# [PASSAGE]
★ ★ ★ ★
Well, as many of you may or not know, Hubby and I have been together for awhile now. So long, in fact, that I feel as though I can provide (some of) you with a humorous glance at love and marriage with a twist of sarcasm and humor. Hubby had requested me to allow him to do a post on my blog, allowing him to tell his side of the story. At first, I scoffed at him and told him to get his own blog. This is my special place, with my special followers (that is YOU, dear readers, in case you didn’t realize); but then I realized that (a select few) of you were interested in what he has to say ( I still can’t figure out why), so in determination not to be one-upped by him, I decided to tell those of you that wanted to know…whatever you wanted to know about us. My plan is simple. Spill all of our (my) dark secrets before he gets to….so here is an answer to your questions. 

1.   What am I most scared of?

Well, I have a lot of irrational fears, but the thing I am most scared of…the thing that makes me tremble with fear, almost wet my pants, and cause me to dash under the bed in hiding is (wait for it)……the Ice Cream man. I can’t explain or rationalize it, but you can read more about it here: Irrational Fears and the Ice Cream Man.

2.       How did Hubby and I meet?
★ ★ ★ ★
# [AVAILABLE DATA]
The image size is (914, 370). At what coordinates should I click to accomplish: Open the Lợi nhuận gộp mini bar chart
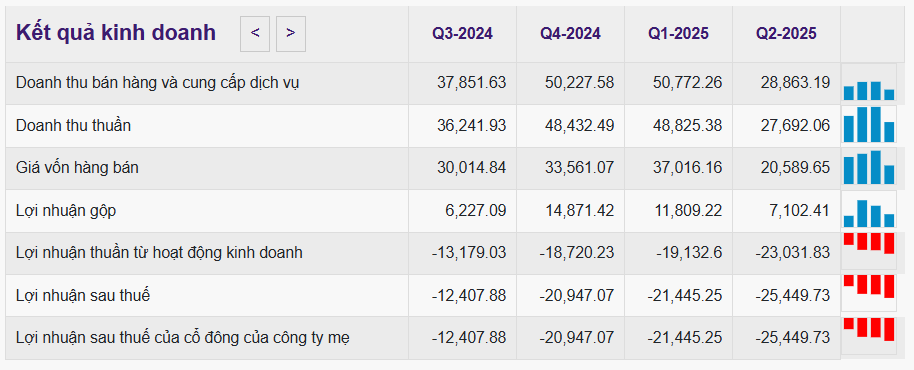(x=869, y=210)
★ ★ ★ ★
# [STATED EXERCISE 1]
Name the reactions the blog post says the Ice Cream man causes in the writer.
# [STATED EXERCISE 2]
In the blog post, what did the writer at first tell Hubby when he asked to do a post?
# [STATED EXERCISE 3]
Repeat everything in the blog post from "Well, I have" down to "and I meet?".

# [OUTPUT 1]
- Trembling with fear
- Almost wetting their pants
- Dashing under the bed to hide

# [OUTPUT 2]
To get his own blog.

# [OUTPUT 3]
Well, I have a lot of irrational fears, but the thing I am most scared of…the thing that makes me tremble with fear, almost wet my pants, and cause me to dash under the bed in hiding is (wait for it)……the Ice Cream man. I can’t explain or rationalize it, but you can read more about it here: Irrational Fears and the Ice Cream Man.

2.       How did Hubby and I meet?